# Motion in a magnetic field and relativity

**1. The problem statement, all variables and given/known data**

We’re working in the right-handed Cartesian coordinate system.

Unit system is CGS.

A conducting bar of length L is placed along the x axis. Center of mass at x=0 when t=0.

It’s moving with constant velocity V in the +y direction.

There’s a uniform magnetic field B, such that:

[tex]\vec B = Bcosβ \hat y – Bsinβ \hat z[/tex]

a. Find the potential difference within the rod. Find the electric field E.

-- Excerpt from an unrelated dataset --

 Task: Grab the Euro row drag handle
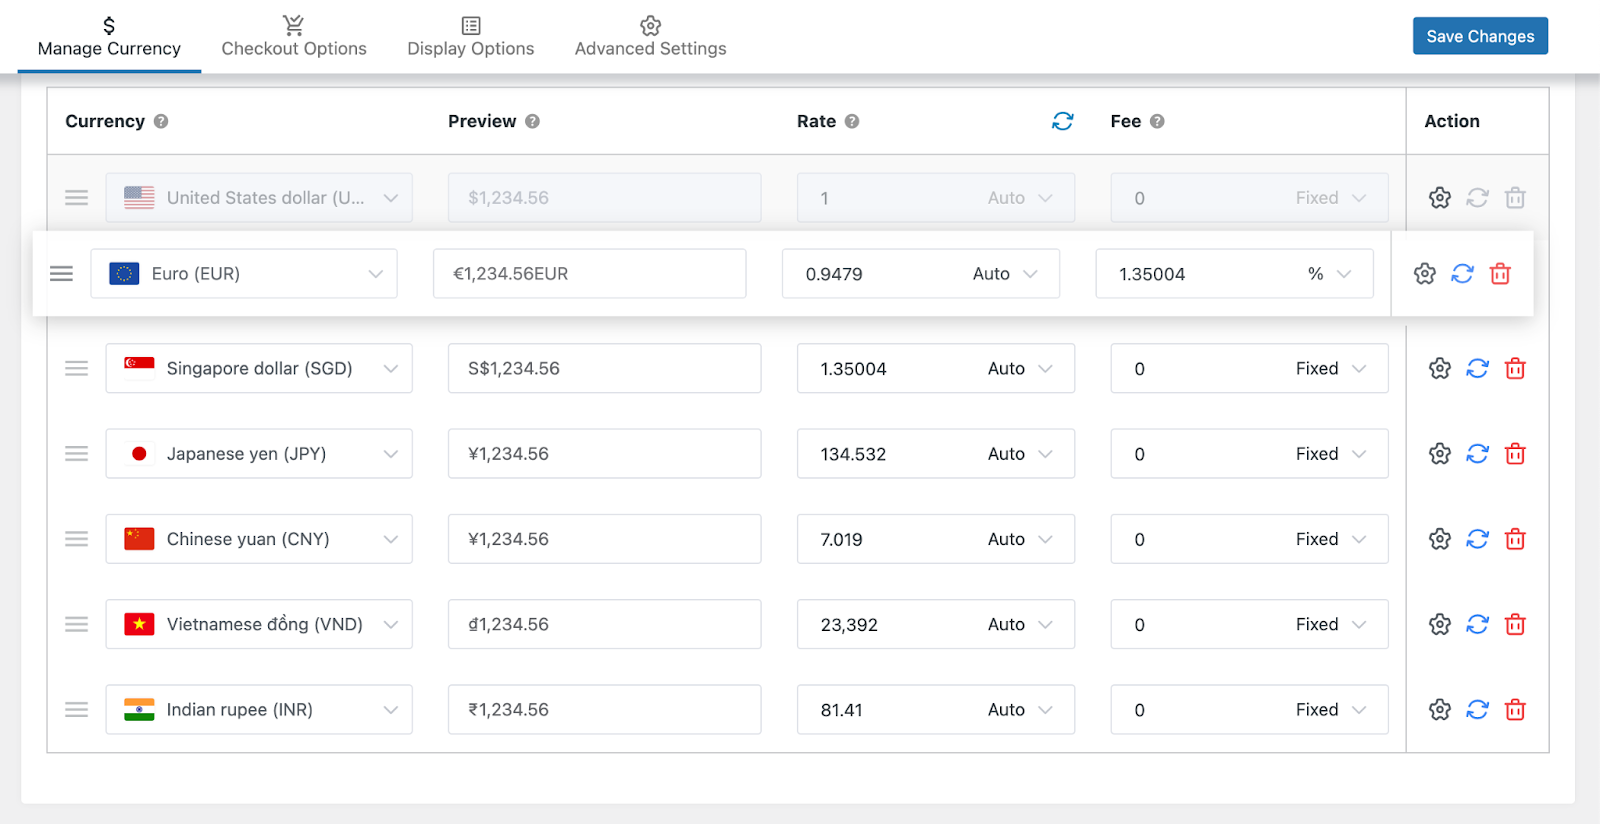click(x=61, y=274)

b. Find E’ and B’ in the rod’s frame of reference, far away from the rod. V=0.99c.

**2. Relevant equations**

Not given, but I assume I’ll need Lorentz force and the relativistic transformation of the fields.

**3. The attempt at a solution**

Well I think I managed a:

The moving rod’s free electrons are affected by the Lorentz force:

[tex]\vec F_{mag}=qVBsinβ(-\hat x)[/tex]

This moves the electrons to one side of the rod (the +x side) and the "positive charges" to the -x side. This causes a potential difference and an electrical field E inside the conductor.

The force due to this electric field, at least at some time t1, cancels the magnetic component of the Lorentz force:

[tex] \Sigma F_x = qE + F_{mag} = 0 [/tex]

[tex] \vec E = VBsinβ \hat x [/tex]

[tex] \Delta V = ∫\vec E.d \vec s = EL [/tex]

Now for b:

I understand that from *a* we can see that the bar is basically an electric dipole.

Being an electric dipole, it produces an electric field which I don’t know how to derive.

If I’m to derive this field, with addition to the given B field, I’ll be able to apply Lorentz transformations and get E’ and B’ outside (and far away from) the bar.

What am I missing here?

I’ve got a feeling I’m stuck due to something really dumb.